L'histoire de la famille Borg/Af Borgslægtens Historie

Gunnar Gunnarsson Gunnar11


Originale : Af Borgslægtens Historie  (Danois)

sous-divisé en 3 (ou 4, selon le comptage) livre :
Borgslægtens historie I-II (Ormarr Ørlygsson, Den unge Ørn) 1912/14 ;  7 chap.
Den danske frue på Hof, 1913 ; 8 chap.
Gæst den enøjede, 1913 ; 14 chap.

existe
en allemand : Die Leute auf Borg
en italien : La famiglia di Borg
en anglais : Guest the One-eyed  (seulement un des livres???)

CONTENU :
Drame, histoire d’une famille en Islande sur trois générations, vers la fin du XIXème (?). Ceci était le premier grand succès de Gunnarsson et deviendra rapidement un classique : une histoire entre des descriptions de paysages, des caractères nordiques, empreintes e gravité, attachement à la terre et à la foi, poussés sur un chemin entre l’inquiétude existentielle intérieure et la grande quête de son lieu de vie et la réconciliation avec son destin.

REMARQUES :
Le livre se sous-divise alors en trois, voir quatre livres, et comme ils se trouvent dans une ligne narratrice – malgré quelques sauts dans le temps - je ne pourrais pas ici dévoiler plus en avant les contenus des livres suivants. Je me contente donc de raconter la situation dans le premier livre et puis l’atmosphère général.

Au centre la famille d’Oerlygur sur Borg, pas seulement grand propriétaire de terrain et de troupeaux de moutons, mais aussi conseiller reconnu, aide des pauvres, vétérinaire et, à sa façon entre autorité et douceur, pacificateur. Les gens le reconnaissent volontiers dans cette autorité exercée avec responsabilité en le nommant même leur « roi » (plutôt honorifique). Les adversaires se trouvent plutôt chez les gens aisés, jaloux : le pasteur, le marchand, le docteur. Au début du livre il a 42 ans et deux fils d’âge différents : Ormarr d’une quinzaine d’années, rêvant malgré la perspectif de hériter de tout ces biens (et même du prestige) d’aller ses propres chemins. Et son père le soutient même dans son départ pour Kopenhague où il étudiera son passe-temps favori : la violine ! Et il acquiert une virtuosité, se trouve après une dizaine d’année auprès d’un maître devant le concert qui inaugurera certainement une carrière incroyable. Mais..., il ne peut pas ! Sa quête le pousse à retourner au pays, puis de monter, de retour au Danemark plus tard, de presque rien une société de transport entre le continent et l’Islande. Il contribuera à sa façon à des prix juste et un commerce florissant... Mais cela ne s’arrête pas là... Est-ce que son chemin le ramènera un jour chez lui ?

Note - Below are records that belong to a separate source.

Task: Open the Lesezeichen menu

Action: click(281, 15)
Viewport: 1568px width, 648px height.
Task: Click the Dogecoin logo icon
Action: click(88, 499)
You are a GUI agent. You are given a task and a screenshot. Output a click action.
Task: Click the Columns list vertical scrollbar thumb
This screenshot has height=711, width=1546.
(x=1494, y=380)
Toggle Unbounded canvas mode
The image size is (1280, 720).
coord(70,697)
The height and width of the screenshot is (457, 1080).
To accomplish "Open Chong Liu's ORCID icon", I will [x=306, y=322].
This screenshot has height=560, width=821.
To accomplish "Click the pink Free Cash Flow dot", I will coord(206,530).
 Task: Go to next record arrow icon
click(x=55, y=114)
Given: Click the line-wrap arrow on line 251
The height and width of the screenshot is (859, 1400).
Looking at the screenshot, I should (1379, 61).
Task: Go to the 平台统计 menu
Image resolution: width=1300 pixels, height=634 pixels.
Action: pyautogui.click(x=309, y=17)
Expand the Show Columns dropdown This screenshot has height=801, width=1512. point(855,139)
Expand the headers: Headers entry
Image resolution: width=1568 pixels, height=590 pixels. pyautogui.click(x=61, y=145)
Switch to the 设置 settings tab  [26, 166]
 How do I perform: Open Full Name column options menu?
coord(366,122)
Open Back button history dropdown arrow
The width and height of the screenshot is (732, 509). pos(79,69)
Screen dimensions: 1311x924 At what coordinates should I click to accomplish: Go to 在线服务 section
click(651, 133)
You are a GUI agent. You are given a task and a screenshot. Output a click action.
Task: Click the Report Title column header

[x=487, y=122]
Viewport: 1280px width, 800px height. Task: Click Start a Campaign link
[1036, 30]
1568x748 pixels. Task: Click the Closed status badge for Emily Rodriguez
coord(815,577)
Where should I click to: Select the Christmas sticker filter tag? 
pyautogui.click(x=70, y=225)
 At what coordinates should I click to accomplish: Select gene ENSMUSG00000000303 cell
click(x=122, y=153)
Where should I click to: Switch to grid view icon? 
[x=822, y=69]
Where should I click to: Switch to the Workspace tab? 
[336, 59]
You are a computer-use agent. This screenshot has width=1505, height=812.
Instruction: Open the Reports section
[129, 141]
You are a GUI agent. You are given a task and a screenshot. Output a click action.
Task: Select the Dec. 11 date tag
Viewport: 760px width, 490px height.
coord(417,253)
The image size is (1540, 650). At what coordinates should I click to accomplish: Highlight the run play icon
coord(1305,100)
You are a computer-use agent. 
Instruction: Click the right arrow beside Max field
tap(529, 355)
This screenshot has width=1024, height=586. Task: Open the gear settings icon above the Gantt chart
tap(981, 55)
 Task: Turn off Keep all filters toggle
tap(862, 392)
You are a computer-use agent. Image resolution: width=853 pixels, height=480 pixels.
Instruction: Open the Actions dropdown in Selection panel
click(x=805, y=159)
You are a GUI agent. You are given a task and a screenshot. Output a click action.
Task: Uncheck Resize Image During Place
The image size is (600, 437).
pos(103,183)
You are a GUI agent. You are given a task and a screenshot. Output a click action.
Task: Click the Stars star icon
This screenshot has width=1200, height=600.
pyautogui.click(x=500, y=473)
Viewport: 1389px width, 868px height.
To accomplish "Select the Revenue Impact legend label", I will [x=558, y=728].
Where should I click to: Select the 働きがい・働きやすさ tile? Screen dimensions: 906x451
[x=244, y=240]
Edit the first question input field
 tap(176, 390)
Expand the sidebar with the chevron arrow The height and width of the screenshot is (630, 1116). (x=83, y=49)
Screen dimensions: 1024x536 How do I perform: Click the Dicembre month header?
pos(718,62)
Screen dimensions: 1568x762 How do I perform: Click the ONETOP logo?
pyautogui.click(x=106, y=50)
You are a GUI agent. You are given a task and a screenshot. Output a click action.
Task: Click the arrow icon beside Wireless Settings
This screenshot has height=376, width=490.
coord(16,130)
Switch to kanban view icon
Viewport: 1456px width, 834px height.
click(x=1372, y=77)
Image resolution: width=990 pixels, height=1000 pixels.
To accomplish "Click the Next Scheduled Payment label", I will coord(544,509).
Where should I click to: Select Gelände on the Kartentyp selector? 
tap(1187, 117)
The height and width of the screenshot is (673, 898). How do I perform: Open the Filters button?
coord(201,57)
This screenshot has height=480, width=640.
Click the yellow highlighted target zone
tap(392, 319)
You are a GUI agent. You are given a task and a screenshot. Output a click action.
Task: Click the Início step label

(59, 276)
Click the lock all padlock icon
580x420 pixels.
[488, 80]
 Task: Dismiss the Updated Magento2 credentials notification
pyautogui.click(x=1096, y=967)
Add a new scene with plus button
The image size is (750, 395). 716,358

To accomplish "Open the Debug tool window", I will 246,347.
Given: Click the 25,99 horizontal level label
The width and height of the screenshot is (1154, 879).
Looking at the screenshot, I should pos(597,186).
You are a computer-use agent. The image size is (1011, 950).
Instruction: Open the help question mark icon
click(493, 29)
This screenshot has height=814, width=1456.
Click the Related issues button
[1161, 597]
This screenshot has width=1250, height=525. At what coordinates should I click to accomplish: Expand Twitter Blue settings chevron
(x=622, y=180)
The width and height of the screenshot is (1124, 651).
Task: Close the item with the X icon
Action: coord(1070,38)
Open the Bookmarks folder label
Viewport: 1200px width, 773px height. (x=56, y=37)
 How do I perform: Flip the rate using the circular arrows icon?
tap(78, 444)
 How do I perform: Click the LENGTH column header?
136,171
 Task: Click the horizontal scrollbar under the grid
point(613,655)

Le deuxième né, beau garçon, intelligent, a suivi l’appel pour devenir pasteur. Autorité spirituelle, morale ? On verra bien. Dans cette première partie il jouera encore un rôle moindre, mais cela se développera... L’histoire est loin d’être terminé ! Et elle nous mène via des trahisons, des déceptions vers ceux qui sont au bord du chemin. Fractures, des nouveaux commencements, des réconciliations... - comment Gunnarsson décrit ici l’être humain dans toute sa palette d’expressions, du plus obscur au plus lumineux, dans son cœur si souvent pleine d’une mélancolie, d’un désir (=Sehnsucht), chargé des fois par des fardeaux énormes marque et marquera encore le cœur du lecteur. On se sent face à des descriptions qui touchent aux plus profonds de l’homme.

Souvent la question surgit : dans quel mesure nous choisissons le destin ou nous suivons un destin, un appel ?! Qui finalement semble nous venir d’ailleurs, de Quelqu’un qui veut du bien pour nous.

On trouvera aussi ces personnes, ces caractères, chers à Gunnarsson (et pas mal d’auteurs nordiques?) qui allient en eux une foi simple, voir d’un enfant, avec un savoir dirait-on presque ancestrale, mystérieux. Ce sont – à coté des figures d’homme seulement apparemment au centre du roman - des femmes.

Un chef d’oeuvre absolu qui m’a profondément ému !

De « Af Borgslægtens Historie »  on avait fait en 1919 comme premier roman islandais de l’histoire une adaptation cinématographique.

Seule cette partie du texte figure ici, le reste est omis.